Tuesday, March 4th, 2008

It is sometimes the case, you can create plugins you want to preserve for internal use only. With
IntelliJ IDEA
you can maintain your own enterprise repository to share your plugins with team members solely.

To create a repository, we need a Web server, where our plugins will reside, and a descriptor of available plugins (updatePlugins.xml), so IntelliJ IDEA could find them. This file can be located at the same Web server, for instance. By the time we decide to use plugins from the enterprise repository, we’ll only need to specify where this descriptor resides. To do so, open the Settings dialog (Ctrl + Alt + S) and go to Updates. In the Plugin Hosts section click Add and specify path to the updatePlugins.xml.

When creating updatePlugins.xml file for your repository, follow this DTD:
http://plugins.intellij.net/dtd/idea/updatePlugins1.0.dtd, so IntelliJ IDEA would be able to recognize available plugins.
Each plugin entry in this file should contain plugin identifier and URL of the plugin repository. Additionally, we can specify here plugin version. Though, if it is not pointed out in updatePlugins.xml, IntelliJ IDEA will fish it out from the plugin *.jar.
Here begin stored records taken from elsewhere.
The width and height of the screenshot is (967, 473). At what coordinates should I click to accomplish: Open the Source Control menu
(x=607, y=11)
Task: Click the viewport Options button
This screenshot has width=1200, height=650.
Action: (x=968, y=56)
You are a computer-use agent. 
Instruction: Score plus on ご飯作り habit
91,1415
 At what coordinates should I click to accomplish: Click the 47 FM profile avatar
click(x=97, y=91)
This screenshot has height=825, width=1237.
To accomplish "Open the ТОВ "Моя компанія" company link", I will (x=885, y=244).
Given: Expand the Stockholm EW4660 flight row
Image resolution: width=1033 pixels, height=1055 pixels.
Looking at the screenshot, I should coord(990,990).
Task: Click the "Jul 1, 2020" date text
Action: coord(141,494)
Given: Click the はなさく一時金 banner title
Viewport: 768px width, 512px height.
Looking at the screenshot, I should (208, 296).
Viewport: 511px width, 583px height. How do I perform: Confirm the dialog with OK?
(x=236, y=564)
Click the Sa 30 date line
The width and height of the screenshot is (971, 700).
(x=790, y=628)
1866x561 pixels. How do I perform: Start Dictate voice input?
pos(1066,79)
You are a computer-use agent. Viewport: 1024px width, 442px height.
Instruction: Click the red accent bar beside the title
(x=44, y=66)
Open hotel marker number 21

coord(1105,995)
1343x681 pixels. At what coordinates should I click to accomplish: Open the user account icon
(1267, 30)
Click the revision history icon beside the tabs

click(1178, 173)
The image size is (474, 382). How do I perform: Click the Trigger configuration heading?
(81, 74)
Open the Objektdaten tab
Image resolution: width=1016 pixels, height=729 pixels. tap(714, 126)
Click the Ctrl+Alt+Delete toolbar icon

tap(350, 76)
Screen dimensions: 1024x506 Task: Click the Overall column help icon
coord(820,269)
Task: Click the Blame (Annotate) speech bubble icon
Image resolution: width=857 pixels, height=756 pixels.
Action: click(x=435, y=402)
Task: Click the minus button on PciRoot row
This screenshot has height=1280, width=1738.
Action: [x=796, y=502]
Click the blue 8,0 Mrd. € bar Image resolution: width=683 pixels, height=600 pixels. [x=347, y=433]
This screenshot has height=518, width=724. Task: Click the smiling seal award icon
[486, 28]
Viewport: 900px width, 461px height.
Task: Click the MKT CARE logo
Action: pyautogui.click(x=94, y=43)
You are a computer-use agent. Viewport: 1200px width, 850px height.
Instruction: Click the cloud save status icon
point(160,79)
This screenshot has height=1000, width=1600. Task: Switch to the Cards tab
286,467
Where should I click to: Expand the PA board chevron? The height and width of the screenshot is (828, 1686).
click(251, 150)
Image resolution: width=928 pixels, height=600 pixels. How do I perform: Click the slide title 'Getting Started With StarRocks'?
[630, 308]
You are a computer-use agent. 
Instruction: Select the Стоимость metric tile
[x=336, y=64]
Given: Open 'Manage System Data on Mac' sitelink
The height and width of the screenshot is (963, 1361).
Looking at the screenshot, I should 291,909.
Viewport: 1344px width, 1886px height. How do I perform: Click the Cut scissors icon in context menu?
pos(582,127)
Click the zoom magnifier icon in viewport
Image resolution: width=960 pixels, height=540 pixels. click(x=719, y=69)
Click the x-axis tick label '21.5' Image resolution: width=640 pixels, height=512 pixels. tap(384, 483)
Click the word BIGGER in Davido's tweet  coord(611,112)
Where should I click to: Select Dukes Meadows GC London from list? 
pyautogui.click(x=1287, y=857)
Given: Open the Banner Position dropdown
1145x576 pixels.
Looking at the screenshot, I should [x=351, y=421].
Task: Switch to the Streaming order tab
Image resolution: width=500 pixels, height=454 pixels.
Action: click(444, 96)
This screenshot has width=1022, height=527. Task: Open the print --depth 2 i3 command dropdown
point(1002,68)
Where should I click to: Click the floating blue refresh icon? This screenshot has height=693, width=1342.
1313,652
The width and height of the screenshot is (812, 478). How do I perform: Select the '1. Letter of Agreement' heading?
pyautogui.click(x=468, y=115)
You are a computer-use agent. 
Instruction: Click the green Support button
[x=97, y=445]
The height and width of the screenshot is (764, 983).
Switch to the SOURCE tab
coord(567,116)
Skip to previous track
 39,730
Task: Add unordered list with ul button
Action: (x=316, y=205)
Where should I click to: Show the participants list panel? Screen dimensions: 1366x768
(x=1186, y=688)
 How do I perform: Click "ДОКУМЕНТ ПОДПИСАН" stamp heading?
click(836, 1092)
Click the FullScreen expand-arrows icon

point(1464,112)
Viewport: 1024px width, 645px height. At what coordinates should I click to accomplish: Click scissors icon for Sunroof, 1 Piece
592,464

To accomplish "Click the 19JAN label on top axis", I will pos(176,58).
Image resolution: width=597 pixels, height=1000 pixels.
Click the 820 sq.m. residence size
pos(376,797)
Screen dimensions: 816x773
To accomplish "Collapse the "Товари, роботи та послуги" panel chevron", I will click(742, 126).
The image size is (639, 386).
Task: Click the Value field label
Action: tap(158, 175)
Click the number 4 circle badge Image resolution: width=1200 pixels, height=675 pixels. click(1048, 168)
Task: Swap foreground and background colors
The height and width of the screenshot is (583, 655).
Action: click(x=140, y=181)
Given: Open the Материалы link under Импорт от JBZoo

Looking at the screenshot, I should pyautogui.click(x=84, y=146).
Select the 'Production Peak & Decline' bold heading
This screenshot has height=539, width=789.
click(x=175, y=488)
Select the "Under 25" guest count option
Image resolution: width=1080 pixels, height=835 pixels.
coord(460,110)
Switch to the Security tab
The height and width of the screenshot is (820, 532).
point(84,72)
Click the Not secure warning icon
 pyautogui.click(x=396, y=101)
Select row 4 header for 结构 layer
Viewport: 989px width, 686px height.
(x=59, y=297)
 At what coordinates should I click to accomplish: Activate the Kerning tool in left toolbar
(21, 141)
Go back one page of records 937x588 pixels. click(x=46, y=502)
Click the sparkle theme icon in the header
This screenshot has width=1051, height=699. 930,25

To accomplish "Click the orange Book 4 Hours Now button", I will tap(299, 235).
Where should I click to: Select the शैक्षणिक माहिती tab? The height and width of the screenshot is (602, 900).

For example, we upload MyPlugin to the Web server where the repository resides. Then we open the updatePlugins.xml and add new plugin entry, like this one:

<plugins>
<plugin id="MyPlugin" url="http://unit:8080/myPlugin.jar" version="1.0"/>
</plugins>



And that’s all we need to do to add the plugin to our repository.

If the whole team uses customized IntelliJ IDEA, you can add the whole list of plugin hosts to the bin/idea.properties under IntelliJ IDEA installation folder. Just open this file and add the following line: -D idea.plugin.hosts=[URL1],[URL2],…[URLn] where [URL1],[URL2],…[URLn] is a comma-delimited list of the URLs to the enterprise repositories.

Once hosts are specified, plugins are automatically updated according to the schedule defined in the Check for updates field of the Updates dialog. Yet, you can update them manually any time you need it. Just open the Updates dialog and click Check now. Update Info dialog box opens showing the list of plugins from all the available enterprise repositories. You can unselect those of them you don’t want to update for some reason.
Don’t forget that updates will take effect after IntelliJ IDEA restart.